鋭剣は弁当の準備を済ませ、朝ご飯を食べていた。


「なんで起こしてくれないの!?」


「起こして起きなかったのはお前だろ」


この二人はいつもこの様なやり取りをする。


(そう言えば今日は…)


鋭剣がふと何かを思い出した瞬間、テレビから何かの特集が始まった。


「そして今日は6月20日、あの"永山村大量殺人失踪事件"から丁度六年が経ちました」


そう、今日はあの日から丁度六年。


「この事件はまだ何一つ手掛かりを掴めていないようですね」


「そうですねぇ、でもこんな事件を人間が起こすなんて考えられないですよねぇ、まるで人外の生物がやったみたいなねぇ」


「この事件で永山村の人口は312人、その内死者96人、行方不明者214人、生存者2人と人間が複数人動いたとしてもこれはどうなんでしょう?」


「複数人動けば可能かも知れませんが、それは行方不明者が居なければですね。

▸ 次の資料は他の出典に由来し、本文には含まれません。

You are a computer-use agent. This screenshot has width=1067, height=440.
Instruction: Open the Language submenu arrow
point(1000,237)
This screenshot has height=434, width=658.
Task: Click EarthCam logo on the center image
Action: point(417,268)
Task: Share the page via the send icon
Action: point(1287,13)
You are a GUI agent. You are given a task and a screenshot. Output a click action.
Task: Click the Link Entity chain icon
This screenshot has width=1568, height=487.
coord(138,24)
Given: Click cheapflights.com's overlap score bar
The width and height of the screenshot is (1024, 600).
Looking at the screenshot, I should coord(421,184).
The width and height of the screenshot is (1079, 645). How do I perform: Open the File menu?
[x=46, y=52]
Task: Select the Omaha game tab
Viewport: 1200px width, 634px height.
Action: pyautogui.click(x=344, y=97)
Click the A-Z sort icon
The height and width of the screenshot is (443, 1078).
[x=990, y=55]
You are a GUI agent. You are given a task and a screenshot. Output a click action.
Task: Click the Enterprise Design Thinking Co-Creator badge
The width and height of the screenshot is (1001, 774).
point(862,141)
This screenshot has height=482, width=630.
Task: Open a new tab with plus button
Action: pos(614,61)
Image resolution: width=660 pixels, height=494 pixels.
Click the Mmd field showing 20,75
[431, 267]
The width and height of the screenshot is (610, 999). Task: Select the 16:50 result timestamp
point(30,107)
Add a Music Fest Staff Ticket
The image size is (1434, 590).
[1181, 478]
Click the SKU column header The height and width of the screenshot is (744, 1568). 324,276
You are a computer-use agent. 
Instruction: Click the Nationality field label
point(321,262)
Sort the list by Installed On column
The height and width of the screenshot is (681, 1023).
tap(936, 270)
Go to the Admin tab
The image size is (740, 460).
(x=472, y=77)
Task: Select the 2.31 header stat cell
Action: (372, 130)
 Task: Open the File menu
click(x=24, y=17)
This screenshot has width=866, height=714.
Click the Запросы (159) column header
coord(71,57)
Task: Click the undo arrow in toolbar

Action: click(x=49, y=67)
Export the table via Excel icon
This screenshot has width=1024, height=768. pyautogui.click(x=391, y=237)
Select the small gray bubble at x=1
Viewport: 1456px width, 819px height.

この事件から六年経ちましたがまだ1人も見つかっていないですし死体で発見もされていない・・・正直なんとも言えない事件です」


話しはまだ続く。


鋭剣は食器を片付けようと思い台所に向かおうとした。


そこで美桜を見るとガタガタ震えていた。


「生き残りの2人も女の子の方はこの日の記憶を無くし、男の子の方も・・・」


カチッ


鋭剣はテレビを消した。


「大丈夫か?美桜?」


鋭剣が声をかけた事により少し落ち着いたようで、大丈夫と美桜は言葉を返した。


「ならさっさと準備しろ、本当に遅刻するぞ」


「えっ?もっと慰めてよ!」


彼らはあの日以降は施設で暮らしていた。


そして高校入学と同時に村の住人が残したお金を手にし、施設を出てアパートを借りて2人で生活をしている。


美桜の準備が出来て家を出る時、鋭剣は袋に入った長いものを手にした。


「やっぱりそれは持っていくんだね」


「奴らがいつ現れるかわからないからな」


あの日から六年。


この日から鋭剣の復讐が始まる。